> Problem: Find the line holding "Contact (395, 1459)" in the entries below. Give it again exactly, along with every line after it up to and including the line holding "[Youtube] (1432, 533)".

> Input data:
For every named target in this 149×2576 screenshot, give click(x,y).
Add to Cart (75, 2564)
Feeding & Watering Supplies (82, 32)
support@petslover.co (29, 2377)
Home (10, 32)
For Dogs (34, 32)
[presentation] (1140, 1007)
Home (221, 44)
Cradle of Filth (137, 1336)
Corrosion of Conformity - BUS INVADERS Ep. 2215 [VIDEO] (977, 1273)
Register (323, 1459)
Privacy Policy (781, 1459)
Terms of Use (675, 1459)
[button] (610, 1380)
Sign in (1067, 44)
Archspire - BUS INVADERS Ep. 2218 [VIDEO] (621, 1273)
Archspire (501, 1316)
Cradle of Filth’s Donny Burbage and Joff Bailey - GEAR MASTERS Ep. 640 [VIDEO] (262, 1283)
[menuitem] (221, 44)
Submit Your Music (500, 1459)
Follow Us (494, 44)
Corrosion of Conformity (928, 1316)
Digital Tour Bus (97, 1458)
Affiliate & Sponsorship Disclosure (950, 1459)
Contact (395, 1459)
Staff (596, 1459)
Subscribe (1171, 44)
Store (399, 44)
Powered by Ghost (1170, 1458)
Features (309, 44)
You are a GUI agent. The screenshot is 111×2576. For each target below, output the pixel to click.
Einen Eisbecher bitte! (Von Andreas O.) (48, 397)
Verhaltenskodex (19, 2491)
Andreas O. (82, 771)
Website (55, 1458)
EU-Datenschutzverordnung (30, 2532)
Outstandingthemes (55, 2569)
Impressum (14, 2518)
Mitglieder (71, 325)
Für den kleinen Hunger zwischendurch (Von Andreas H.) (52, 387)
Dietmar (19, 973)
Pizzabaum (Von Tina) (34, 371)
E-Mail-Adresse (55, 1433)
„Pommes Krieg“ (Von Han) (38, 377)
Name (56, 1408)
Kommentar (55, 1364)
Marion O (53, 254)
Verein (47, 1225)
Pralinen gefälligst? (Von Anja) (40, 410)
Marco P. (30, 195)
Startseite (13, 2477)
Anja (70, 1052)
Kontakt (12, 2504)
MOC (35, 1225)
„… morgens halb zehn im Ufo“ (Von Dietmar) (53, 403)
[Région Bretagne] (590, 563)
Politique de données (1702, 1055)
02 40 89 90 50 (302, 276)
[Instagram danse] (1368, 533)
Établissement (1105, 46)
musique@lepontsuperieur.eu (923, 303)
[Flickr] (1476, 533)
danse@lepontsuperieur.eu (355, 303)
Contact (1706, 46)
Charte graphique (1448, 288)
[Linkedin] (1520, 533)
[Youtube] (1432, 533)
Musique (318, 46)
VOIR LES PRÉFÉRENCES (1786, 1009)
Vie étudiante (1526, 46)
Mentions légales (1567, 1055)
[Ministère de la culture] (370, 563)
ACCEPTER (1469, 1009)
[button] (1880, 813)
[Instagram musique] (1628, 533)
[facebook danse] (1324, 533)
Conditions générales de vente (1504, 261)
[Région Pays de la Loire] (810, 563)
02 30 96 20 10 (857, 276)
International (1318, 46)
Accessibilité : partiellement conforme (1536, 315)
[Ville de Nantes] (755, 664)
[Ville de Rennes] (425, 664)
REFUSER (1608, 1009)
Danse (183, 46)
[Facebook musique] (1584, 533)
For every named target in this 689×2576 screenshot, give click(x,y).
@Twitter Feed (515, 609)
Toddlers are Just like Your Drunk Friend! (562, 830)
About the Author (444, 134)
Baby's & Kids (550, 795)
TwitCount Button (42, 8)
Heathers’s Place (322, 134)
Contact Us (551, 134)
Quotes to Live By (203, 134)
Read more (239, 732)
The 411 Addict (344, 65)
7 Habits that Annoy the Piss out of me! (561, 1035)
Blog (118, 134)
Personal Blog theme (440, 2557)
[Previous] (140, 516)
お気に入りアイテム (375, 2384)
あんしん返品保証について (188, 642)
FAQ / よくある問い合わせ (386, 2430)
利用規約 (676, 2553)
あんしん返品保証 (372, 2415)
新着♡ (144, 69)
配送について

> Task response:
Contact (395, 1459)
Staff (596, 1459)
Subscribe (1171, 44)
Store (399, 44)
Powered by Ghost (1170, 1458)
Features (309, 44)
You are a GUI agent. The screenshot is 111×2576. For each target below, output the pixel to click.
Einen Eisbecher bitte! (Von Andreas O.) (48, 397)
Verhaltenskodex (19, 2491)
Andreas O. (82, 771)
Website (55, 1458)
EU-Datenschutzverordnung (30, 2532)
Outstandingthemes (55, 2569)
Impressum (14, 2518)
Mitglieder (71, 325)
Für den kleinen Hunger zwischendurch (Von Andreas H.) (52, 387)
Dietmar (19, 973)
Pizzabaum (Von Tina) (34, 371)
E-Mail-Adresse (55, 1433)
„Pommes Krieg“ (Von Han) (38, 377)
Name (56, 1408)
Kommentar (55, 1364)
Marion O (53, 254)
Verein (47, 1225)
Pralinen gefälligst? (Von Anja) (40, 410)
Marco P. (30, 195)
Startseite (13, 2477)
Anja (70, 1052)
Kontakt (12, 2504)
MOC (35, 1225)
„… morgens halb zehn im Ufo“ (Von Dietmar) (53, 403)
[Région Bretagne] (590, 563)
Politique de données (1702, 1055)
02 40 89 90 50 (302, 276)
[Instagram danse] (1368, 533)
Établissement (1105, 46)
musique@lepontsuperieur.eu (923, 303)
[Flickr] (1476, 533)
danse@lepontsuperieur.eu (355, 303)
Contact (1706, 46)
Charte graphique (1448, 288)
[Linkedin] (1520, 533)
[Youtube] (1432, 533)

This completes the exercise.